Task prompt –
Reproduce the rows below word for word, starting at the line that contains "Image resolution: width=943" and stopping at the end of the rows. Omit the pictures from your answer.

Rows drawn from a collection
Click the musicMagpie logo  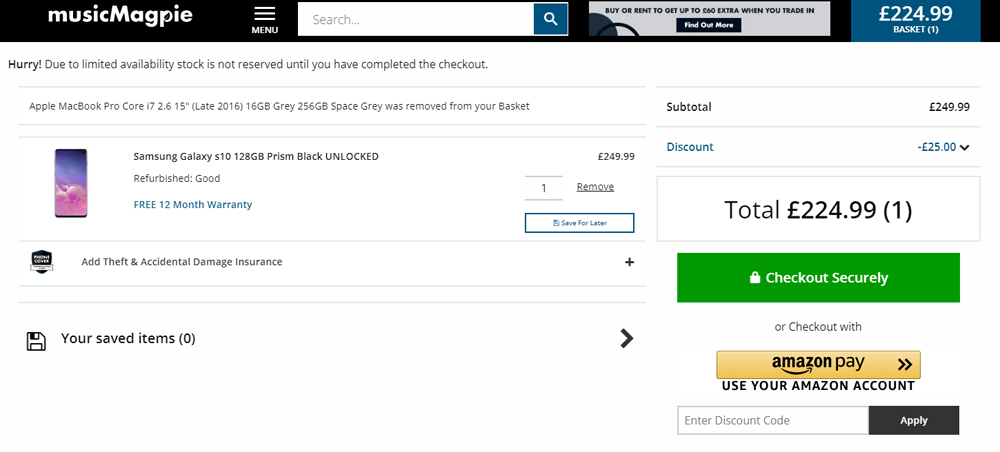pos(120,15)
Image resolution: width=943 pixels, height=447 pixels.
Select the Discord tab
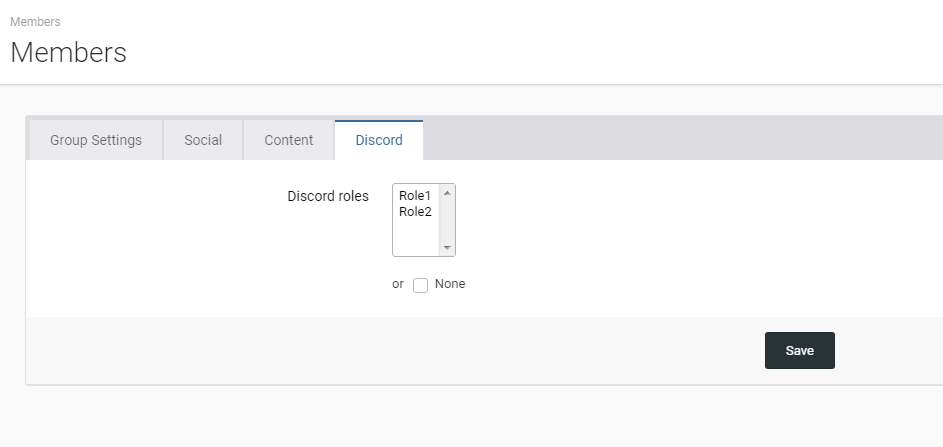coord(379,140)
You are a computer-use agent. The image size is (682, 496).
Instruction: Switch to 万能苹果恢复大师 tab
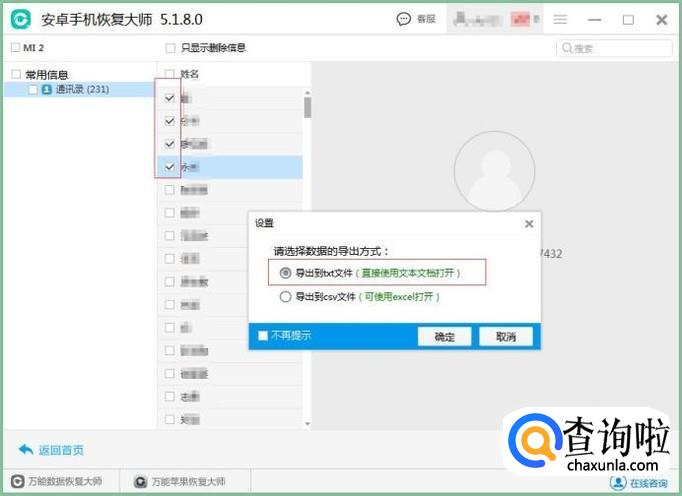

Response –
Image resolution: width=943 pixels, height=447 pixels.
Select the Discord tab
coord(379,140)
You are a computer-use agent. The image size is (682, 496).
Instruction: Switch to 万能苹果恢复大师 tab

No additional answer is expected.